Associate Justice of the Indiana Supreme Court
- In office January 4, 1995 – October 7, 1999
- Appointed by: Evan Bayh
- Preceded by: Richard M. Givan
- Succeeded by: Robert D. Rucker

Personal details
- Born: July 1, 1955 (age 70) Bay City, Michigan, U.S.
- Alma mater: Kalamazoo College (BA) University of Michigan (JD)
- Profession: Attorney

= Myra C. Selby =

American judge

Myra Consetta Selby (born July 1, 1955) is an Indiana attorney in private practice and is a former nominee to be a United States circuit judge of the United States Court of Appeals for the Seventh Circuit. Her nomination was denied a hearing by the Republican-majority Senate and subsequently expired on January 3, 2017. She served as an associate justice of the Indiana Supreme Court from 1995 to 1999.

==Biography==

Selby was born on July 1, 1955, in Bay City, Michigan. She received a Bachelor of Arts degree in 1977 from Kalamazoo College. She received a Juris Doctor in 1980 from the University of Michigan Law School.

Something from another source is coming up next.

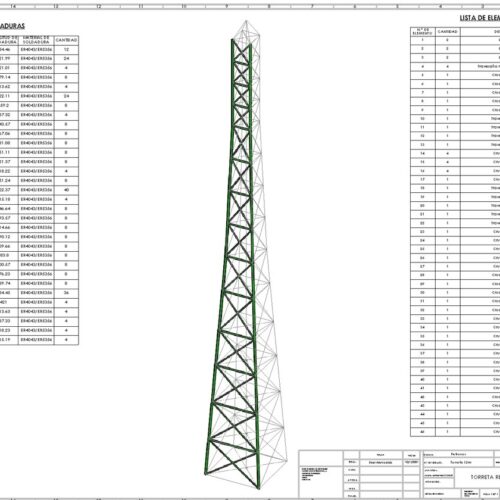The height and width of the screenshot is (500, 500).
Task: Click the last row quantity cell in the weld table
Action: click(66, 340)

From 1980 to 1983, she practiced at the Washington, D.C., office of the law firm of Seyfarth Shaw. In 1983, she joined the Indianapolis, Indiana, law firm of Ice Miller Donadio & Ryan (now Ice Miller), as an associate in the health care group from 1983 to 1988 and the first African-American partner from 1988 to 1993. From 1993 to 1994, she served as the Director of Health Care Policy for the State of Indiana under Governor Evan Bayh. As Director of Health Care Policy, she was responsible for policy development and the execution of state health care programs.

In 1995, she was appointed to the Indiana Supreme Court, where she served as both the first African American and first woman appointed to the highest state court in Indiana. During her time on the court, she authored more than 100 majority opinions, including landmark decisions regarding tort law reform and medical malpractice claims. In 1999, she retired from the bench and returned to private practice as a partner at Ice Miller. Upon her departure from the bench in 1999, the Indiana Supreme Court asked her to chair the newly formed Commission on Race and Gender Fairness. She continues to chair the commission, where she leads the commission's efforts to study and make recommendations on increasing gender and racial fairness in the legal system. Her private practice is primarily commercial litigation with an emphasis in health care.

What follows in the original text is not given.